[BEGIN EXCERPTED DATA]

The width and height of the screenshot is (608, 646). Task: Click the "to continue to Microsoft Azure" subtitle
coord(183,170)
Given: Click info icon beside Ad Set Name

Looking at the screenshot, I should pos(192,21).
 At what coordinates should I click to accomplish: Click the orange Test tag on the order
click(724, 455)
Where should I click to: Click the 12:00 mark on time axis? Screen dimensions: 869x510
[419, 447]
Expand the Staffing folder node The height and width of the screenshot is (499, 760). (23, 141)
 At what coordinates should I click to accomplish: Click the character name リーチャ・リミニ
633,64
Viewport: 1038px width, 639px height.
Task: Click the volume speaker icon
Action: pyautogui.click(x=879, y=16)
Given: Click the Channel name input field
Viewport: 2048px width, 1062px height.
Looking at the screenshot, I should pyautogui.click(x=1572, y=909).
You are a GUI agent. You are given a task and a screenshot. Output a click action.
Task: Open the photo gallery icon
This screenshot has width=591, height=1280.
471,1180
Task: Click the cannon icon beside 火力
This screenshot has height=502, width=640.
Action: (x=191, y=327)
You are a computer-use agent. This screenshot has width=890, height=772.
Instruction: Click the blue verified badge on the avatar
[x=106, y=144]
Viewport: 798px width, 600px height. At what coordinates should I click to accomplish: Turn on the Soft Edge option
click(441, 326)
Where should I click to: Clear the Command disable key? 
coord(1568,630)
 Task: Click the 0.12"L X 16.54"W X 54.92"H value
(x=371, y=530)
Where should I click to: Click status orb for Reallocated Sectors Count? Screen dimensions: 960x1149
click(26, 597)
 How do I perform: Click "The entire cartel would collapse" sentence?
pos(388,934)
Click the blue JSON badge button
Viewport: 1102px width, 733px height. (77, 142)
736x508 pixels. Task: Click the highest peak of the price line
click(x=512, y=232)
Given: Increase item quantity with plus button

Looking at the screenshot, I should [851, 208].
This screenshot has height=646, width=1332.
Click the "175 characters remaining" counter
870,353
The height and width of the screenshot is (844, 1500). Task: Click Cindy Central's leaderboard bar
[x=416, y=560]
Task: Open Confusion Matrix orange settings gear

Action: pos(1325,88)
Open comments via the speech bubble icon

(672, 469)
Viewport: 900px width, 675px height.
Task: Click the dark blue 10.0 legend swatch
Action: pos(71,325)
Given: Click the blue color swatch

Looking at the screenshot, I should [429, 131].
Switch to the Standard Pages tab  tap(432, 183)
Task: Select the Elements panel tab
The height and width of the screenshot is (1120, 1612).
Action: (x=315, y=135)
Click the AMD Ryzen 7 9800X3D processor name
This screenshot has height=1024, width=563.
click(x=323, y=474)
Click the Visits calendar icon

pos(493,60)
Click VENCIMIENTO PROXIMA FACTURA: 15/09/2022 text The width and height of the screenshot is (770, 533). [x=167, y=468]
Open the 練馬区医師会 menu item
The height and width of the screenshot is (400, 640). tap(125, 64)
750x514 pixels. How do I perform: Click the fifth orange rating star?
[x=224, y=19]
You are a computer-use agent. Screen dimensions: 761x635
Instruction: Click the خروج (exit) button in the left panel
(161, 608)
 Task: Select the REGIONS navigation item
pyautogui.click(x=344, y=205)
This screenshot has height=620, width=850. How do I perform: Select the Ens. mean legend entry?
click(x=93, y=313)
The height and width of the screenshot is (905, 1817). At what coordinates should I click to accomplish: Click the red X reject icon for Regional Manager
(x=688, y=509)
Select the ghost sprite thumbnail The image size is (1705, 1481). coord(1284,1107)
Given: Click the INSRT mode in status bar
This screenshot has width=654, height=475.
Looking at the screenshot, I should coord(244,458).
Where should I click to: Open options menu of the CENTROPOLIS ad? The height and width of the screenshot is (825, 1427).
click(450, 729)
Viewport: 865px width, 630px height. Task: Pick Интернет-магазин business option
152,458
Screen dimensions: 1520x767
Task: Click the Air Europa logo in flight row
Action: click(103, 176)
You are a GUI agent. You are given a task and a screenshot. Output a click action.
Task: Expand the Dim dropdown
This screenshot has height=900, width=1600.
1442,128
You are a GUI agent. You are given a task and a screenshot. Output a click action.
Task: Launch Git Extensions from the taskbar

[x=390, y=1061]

[END EXCERPTED DATA]

__DIRECTION__
List every line in the rows above that contains the word "blue". Case counts.

__ANSWER FOR THE TASK__
Instruction: Click the blue verified badge on the avatar
Click the blue JSON badge button
Task: Click the dark blue 10.0 legend swatch
Given: Click the blue color swatch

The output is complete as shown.